Overall, the state accounted for $1.31 billion in revenue from all sources during April, which was $24 million beneath the estimate developed by analysts and represented a substantial fall from the April 2022 total of $1.53 billion. Nevertheless, Kansas has banked $8.3 billion in tax revenue during the initial three quarters of the fiscal year. That placed the state $384 million ahead of last year’s pace at this point in the fiscal year.
A steep decline in state income tax receipts — there was a $215 million drop from April 2022 to this April — left the treasury with $958 million in new income tax revenue last month. The figure reflected a year-to-year 41% slump in individual income tax paid and a 150% surge in corporate income tax revenue.

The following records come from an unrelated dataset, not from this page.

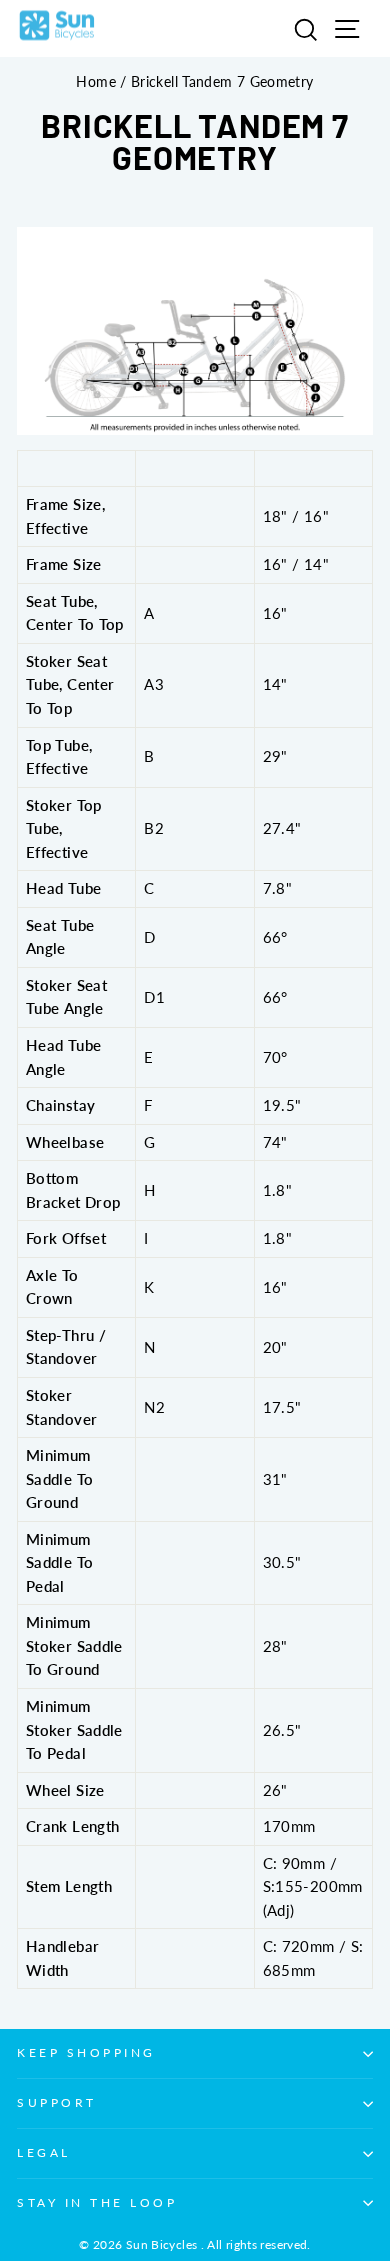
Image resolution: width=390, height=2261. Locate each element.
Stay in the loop (97, 2202)
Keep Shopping (86, 2052)
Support (57, 2102)
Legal (44, 2152)
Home (95, 82)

Mark Burghart, the state’s revenue secretary, said the explanation was both simple and complex. In part, he said, decline in individual income tax revenue was attributable to having two fewer tax processing days after the April 18 deadline than in April 2022.
The more complicated reason was implementation of the 2022 law influencing decisions about payment of income tax at pass-through businesses such as partnerships or S corporations, he said.
“The lower individual income tax receipts and higher corporate income tax receipts reflect the impact of the SALT Parity Act, which allows owners of pass-through entities to elect to have the pass-through income taxed at the entity level rather than at the entity owner level,” Burghart said.
Kansas reported individual income tax revenue in April of $593 million — far below the $1.01 billion gathered in April 2022. On the other hand, state corporate income tax generated $354 million in April, compared to $141 million in April 2022.